I dunno - maybe I support crowdfunding because I know Banks do not fund startups well.
( Im reffering to investment-based crowdfunding by the way and not loan-based crowdfunding wich is completly different.)
Infact The FCA thing is an interesting read, here:
If you think investing in crowdfunding is different to gambling then go for it. My point is the due diligence that is afforded is insufficicent to call it an "investment".
You make the point of giving a few pennies - that's actually my point - people don't do proper due iligence - they play because they can afford to lose the money. So its fine - call it a hobby. But lets not call it "investing". I'll probably give some money if I see soemthing compelling - but I won't call it investing unless I can get a hell of a lot more detail than what is generally provided. It will be interesting to see what the success rate is as time goes on - I am willing to bet the ratio of winners to losers (in terms of numbers of deals) wuill be very very small.

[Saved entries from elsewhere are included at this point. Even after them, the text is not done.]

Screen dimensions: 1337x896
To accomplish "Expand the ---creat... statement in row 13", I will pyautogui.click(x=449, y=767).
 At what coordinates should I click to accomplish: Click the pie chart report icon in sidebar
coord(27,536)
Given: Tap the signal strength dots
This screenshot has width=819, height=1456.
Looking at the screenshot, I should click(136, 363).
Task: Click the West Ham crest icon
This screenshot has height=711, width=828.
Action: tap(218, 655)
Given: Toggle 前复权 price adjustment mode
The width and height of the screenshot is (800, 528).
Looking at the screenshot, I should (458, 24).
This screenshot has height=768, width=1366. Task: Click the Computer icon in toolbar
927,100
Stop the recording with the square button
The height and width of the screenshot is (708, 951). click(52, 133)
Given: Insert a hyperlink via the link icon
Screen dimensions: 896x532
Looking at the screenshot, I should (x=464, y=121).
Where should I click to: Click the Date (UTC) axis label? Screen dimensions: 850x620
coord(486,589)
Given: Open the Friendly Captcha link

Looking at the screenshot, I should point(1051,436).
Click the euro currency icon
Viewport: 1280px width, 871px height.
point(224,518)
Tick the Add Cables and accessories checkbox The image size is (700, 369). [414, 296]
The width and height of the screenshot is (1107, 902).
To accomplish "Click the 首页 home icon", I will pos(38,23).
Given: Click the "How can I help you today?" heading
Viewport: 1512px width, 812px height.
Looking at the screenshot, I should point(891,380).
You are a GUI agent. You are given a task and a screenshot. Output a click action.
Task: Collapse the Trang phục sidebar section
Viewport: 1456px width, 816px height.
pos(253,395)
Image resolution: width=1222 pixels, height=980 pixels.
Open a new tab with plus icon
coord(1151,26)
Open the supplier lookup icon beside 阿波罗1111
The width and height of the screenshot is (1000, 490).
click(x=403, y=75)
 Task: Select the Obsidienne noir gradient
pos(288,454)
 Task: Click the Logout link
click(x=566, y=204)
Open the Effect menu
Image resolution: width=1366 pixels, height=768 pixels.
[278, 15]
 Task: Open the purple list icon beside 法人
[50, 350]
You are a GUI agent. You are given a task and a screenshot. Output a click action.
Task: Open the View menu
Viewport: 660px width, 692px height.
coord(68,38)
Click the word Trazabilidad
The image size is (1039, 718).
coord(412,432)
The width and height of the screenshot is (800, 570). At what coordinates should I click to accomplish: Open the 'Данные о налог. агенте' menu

The FCA advice tells you what to do - due diligence, risk analysis and valuation - they dont tell you how to do it (and nor should they since thats not their job). But I would hazard a guess that 99% of people investing in crowdfunding dont know how to do this.
As for crowdfunding for the legal challenge - I have stated many times that it was a waste of time and money - people threw the dice and got snakes eyes as was the most liklely outcome.
I think that all crowd funding companies and their investors/suppliers are not equal.For example we're in discussions with a crowd funder who will simply be our regulatory and administration platform for the investors we already have. They will provide the AML and KYC background on each investor and then collect the funds, arrange the drawing up of the shareholder's agreement and pay us the funds when the agreements are in place. We will already be bringing our investors to them and they'll benefit from having a strong brand on their site and we'll benefit from not having to deal with the regulatory side of having investors. It will allow us to focus on what we prefer to do - developing great properties.
But Adam says, you should never invest into anything unless you can afford to lose the money.At least with crowd funding property the investor has their investment secured on a property as they are the legal owner of the shares of the business which own a property. It's up to their lawyers to ensure that the articles are drawn up in such a way that it protects them from the property being sold out from underneath them etc.